Note: This was written as a submission for this blog after Zambrano's Opening Day start in Atlanta. Since then he's recorded a quality start and win in Cincinnati over Aaron Harang and the Reds.

Carlos Zambrano's ninth full season as a Chicago Cub dubiously began on Monday afternoon in Atlanta. And despite his remarkably good career numbers (105-69, 3.55), the prevailing perspective of fans and media alike is that "Big Z" has been something of a disappointment. And they're not wrong. When you're talking about a 6'5", 260 pound beast whose fastball regularly reaches the upper-90's, you're talking about a Cy Young pedigree, not just a "good" pitcher. The consensus always seems to be that Zambrano has underachieved for one reason and one reason alone: The dude is a crazy person.

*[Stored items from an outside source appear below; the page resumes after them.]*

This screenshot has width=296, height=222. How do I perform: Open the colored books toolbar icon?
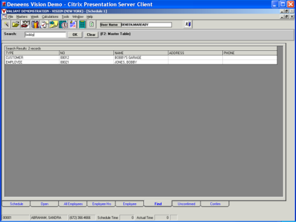click(35, 24)
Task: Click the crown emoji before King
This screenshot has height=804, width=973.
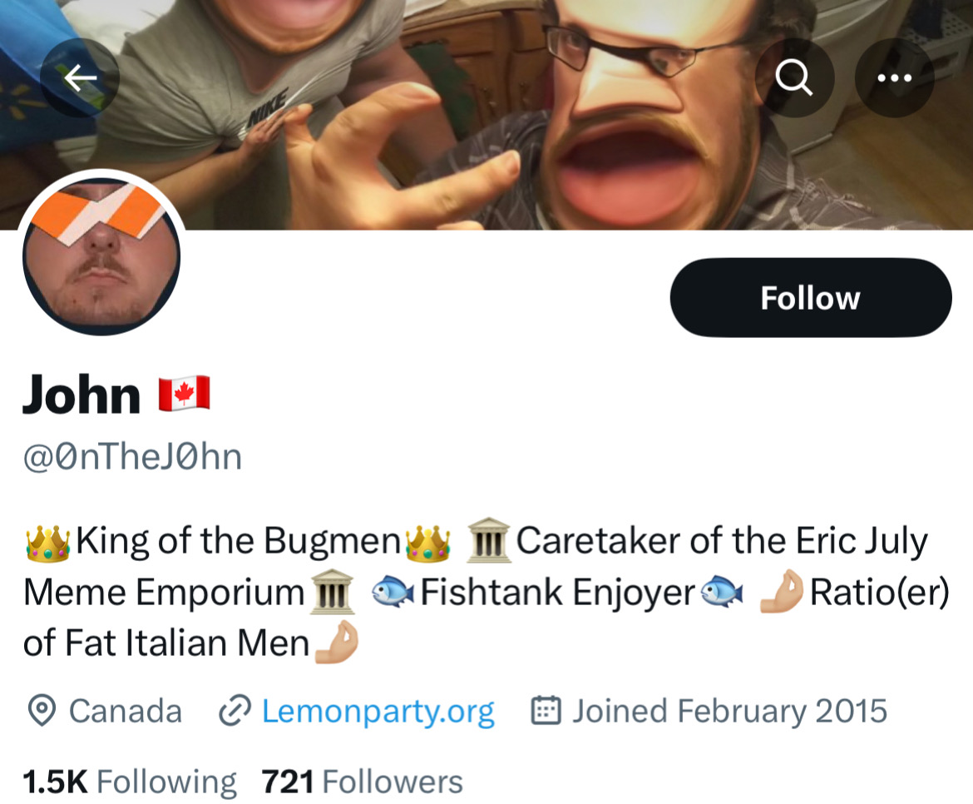Action: pyautogui.click(x=47, y=543)
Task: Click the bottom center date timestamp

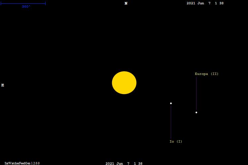Action: point(124,163)
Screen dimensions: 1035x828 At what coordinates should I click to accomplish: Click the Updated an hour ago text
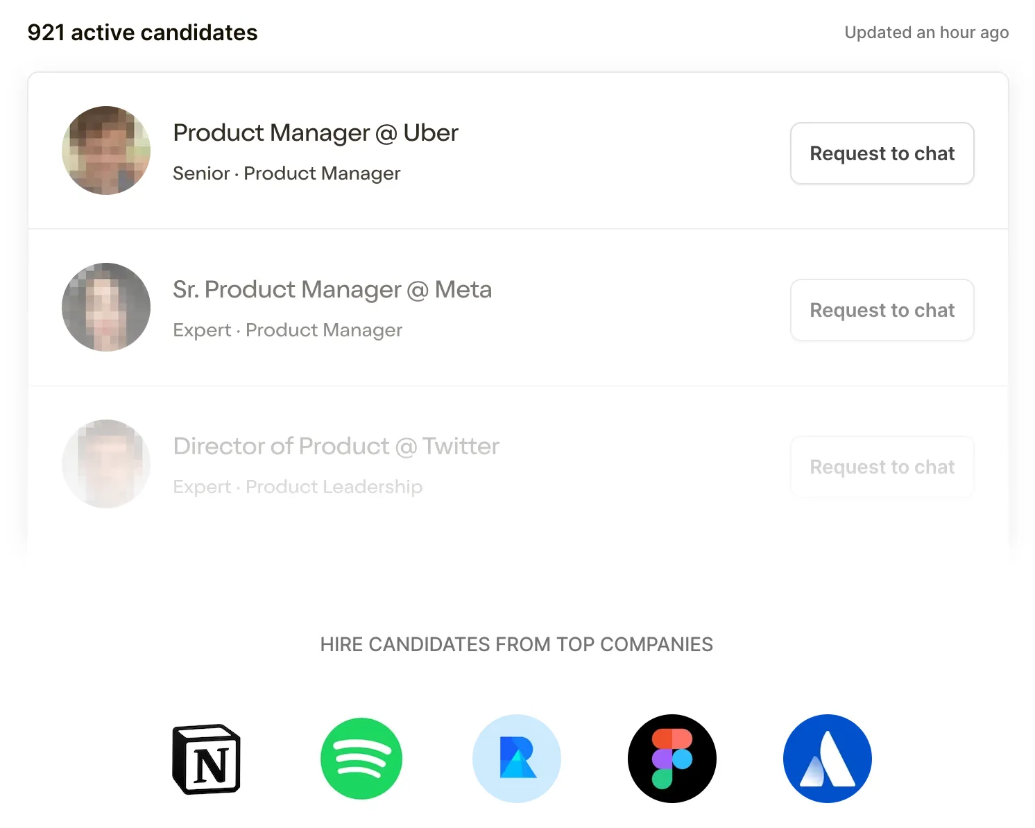click(926, 33)

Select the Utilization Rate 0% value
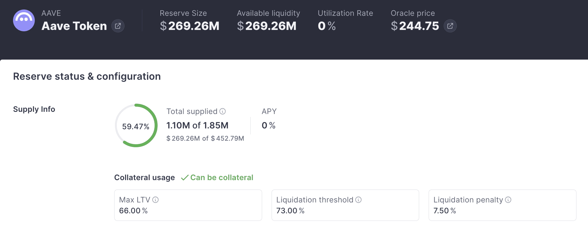point(327,26)
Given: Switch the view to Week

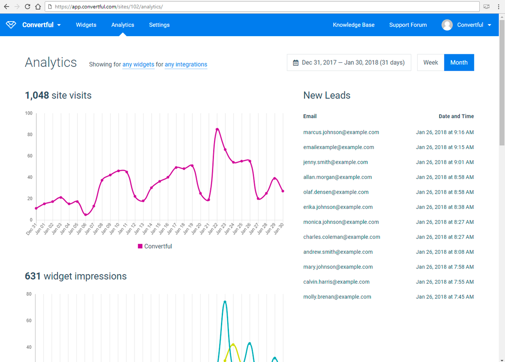Looking at the screenshot, I should coord(431,62).
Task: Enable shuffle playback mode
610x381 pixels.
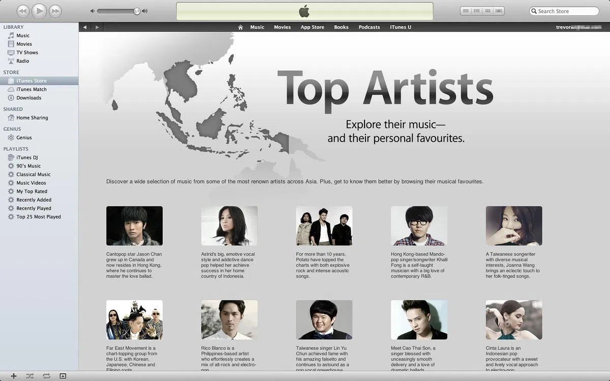Action: coord(29,376)
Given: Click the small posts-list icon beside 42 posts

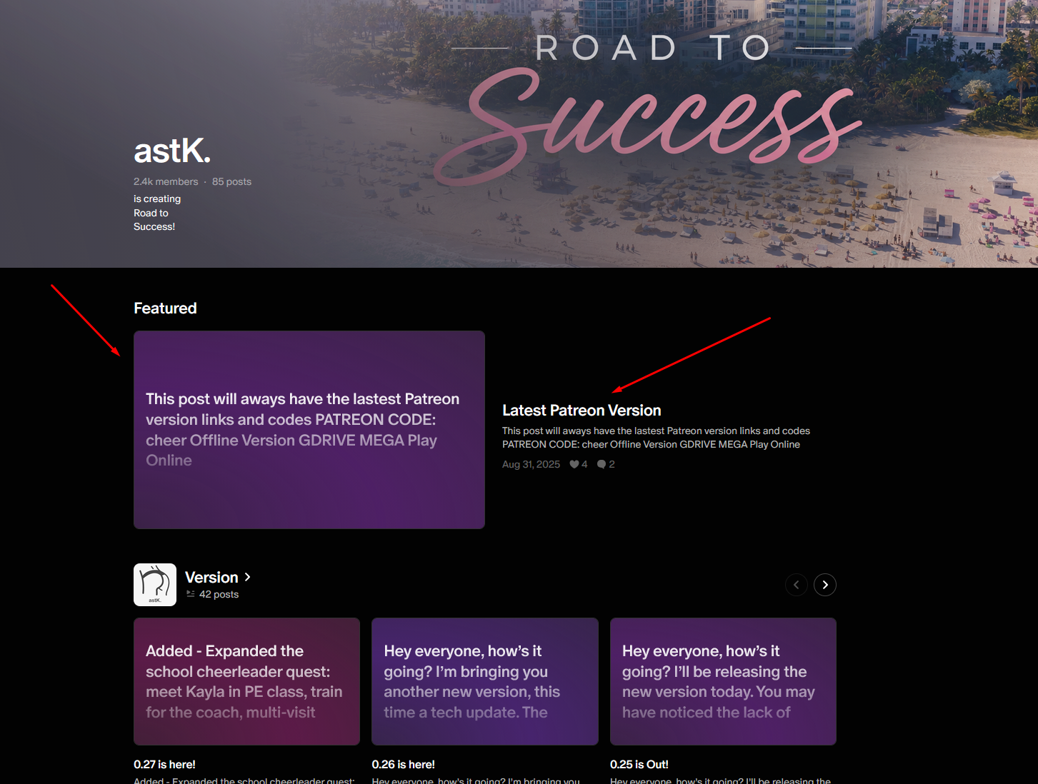Looking at the screenshot, I should pos(191,594).
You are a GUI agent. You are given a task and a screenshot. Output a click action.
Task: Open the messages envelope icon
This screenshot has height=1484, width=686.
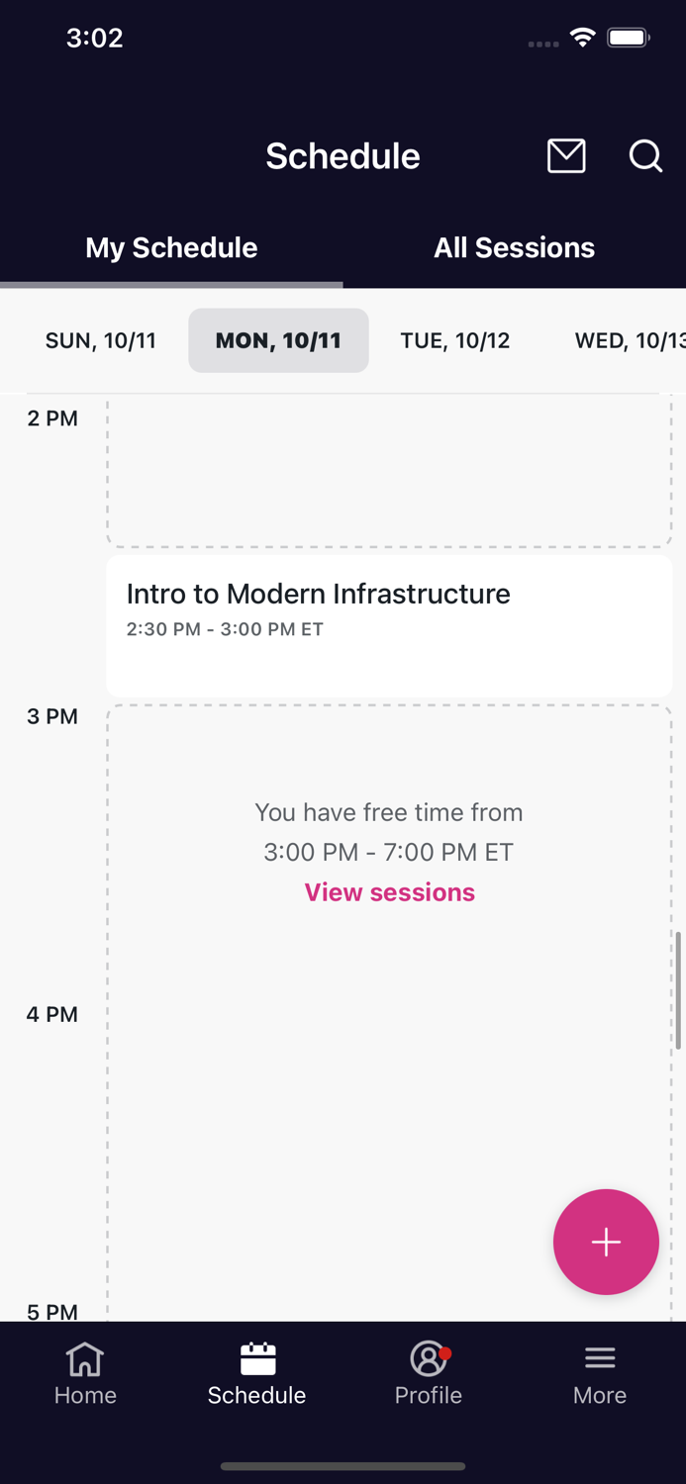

As I've watched Zambrano romp and stomp his way through the oughts, breaking bats, abusing umpires, punching teammates, and smashing gatorade coolers, I've continuously thought it'd be wise for the Cubs brass to invest in a sports psychologist. That maybe if Zambrano could quell his unbridled rage ever so slightly he might find himself amongst the elite- the kind of guy who could dominate two or three games in a playoff series. Instead, year after year we've seen a guy as capable of imploding as he is of dominating. It's for this reason that I was intrigued and cautiously delighted to hear reports of a newer, fitter, and most of all calmer Zambrano reporting to camp this spring.

Well the initial returns are in. His fresh demeanor was put to the test early on. With a three run advantage going into the bottom of the 1st, Zambrano walks lead-off man Melky Cabrera. Next, Martin Prado hits a little slap single to right, followed by a Chipper Jones bloop single and a Brian McCann broken bat base hit. Then, after a Troy Glaus strike out and a seeing eye single by Yunel Escobar, the highly touted rookie Jason Heyward hits a 3 run home run in his first major league plate appearance.

While I know better than to make proclamations based on the tiniest of sample sizes, I couldn't help but find myself perplexed by Zambrano's behavior on Monday afternoon. After a disastrous inning which included bad luck, some bad pitches, and a pint-sized Derryl Cousins strike zone, anyone in Zambrano's shoes would at the very least feel dejected, if not angry. And ordinarily Big Z would be fuming. But on Monday, Zambrano was pictured laughing in the dugout. I'll repeat. The same man who has punched his catcher in the face and broken countless bats over his knee was laughing after allowing 6 runs in one inning.

I, for one, remain shocked. I mean, no one would fault the guy for being disappointed. We just don't want him to harm himself, or others, or the defenseless gatorade cooler. But the dude was downright breezy. It was bizarre. And while I suspect he's likely a couple 3 run homers away from returning to his demonstrative ways, this initial chapter for "the new Carlos Zambrano" has definitely roped me in. I cannot wait for chapter two in Cincinnati on Sunday.